Input material
--*--

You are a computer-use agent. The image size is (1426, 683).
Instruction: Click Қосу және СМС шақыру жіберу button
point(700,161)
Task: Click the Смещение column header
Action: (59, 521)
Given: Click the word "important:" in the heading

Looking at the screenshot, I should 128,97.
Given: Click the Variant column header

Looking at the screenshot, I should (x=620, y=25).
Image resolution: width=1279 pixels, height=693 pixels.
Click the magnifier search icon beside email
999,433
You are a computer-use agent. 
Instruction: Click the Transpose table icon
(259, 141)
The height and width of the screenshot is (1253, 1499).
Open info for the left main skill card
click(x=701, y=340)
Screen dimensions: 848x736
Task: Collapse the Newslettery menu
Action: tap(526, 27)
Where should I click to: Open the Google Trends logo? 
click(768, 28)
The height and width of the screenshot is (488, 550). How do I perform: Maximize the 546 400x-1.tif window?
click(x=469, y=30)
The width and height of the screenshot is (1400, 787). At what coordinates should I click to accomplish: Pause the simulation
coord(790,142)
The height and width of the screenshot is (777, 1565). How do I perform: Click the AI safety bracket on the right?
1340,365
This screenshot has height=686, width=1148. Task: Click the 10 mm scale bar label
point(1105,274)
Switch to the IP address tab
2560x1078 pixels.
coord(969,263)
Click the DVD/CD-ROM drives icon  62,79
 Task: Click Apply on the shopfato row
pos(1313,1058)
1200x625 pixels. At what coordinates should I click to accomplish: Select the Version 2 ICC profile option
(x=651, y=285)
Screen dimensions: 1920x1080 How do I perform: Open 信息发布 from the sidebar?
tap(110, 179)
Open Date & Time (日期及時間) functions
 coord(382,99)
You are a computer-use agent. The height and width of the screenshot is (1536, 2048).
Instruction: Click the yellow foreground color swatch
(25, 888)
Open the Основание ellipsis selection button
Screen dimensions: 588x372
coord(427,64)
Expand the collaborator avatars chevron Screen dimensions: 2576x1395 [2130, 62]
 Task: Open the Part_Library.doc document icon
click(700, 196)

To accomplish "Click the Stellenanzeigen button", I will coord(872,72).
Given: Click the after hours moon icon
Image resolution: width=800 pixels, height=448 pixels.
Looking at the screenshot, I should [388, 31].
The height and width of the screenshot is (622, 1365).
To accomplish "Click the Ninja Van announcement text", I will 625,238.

--*--

Problem statement
Render the items as a numbered list with blank lines omitted, beginning at the line that contains "This screenshot has" and stopping after the line that contains "pos(1313,1058)".

Exercise answer
1. This screenshot has height=686, width=1148. Task: Click the 10 mm scale bar label
2. point(1105,274)
3. Switch to the IP address tab
4. 2560x1078 pixels.
5. coord(969,263)
6. Click the DVD/CD-ROM drives icon  62,79
7.  Task: Click Apply on the shopfato row
8. pos(1313,1058)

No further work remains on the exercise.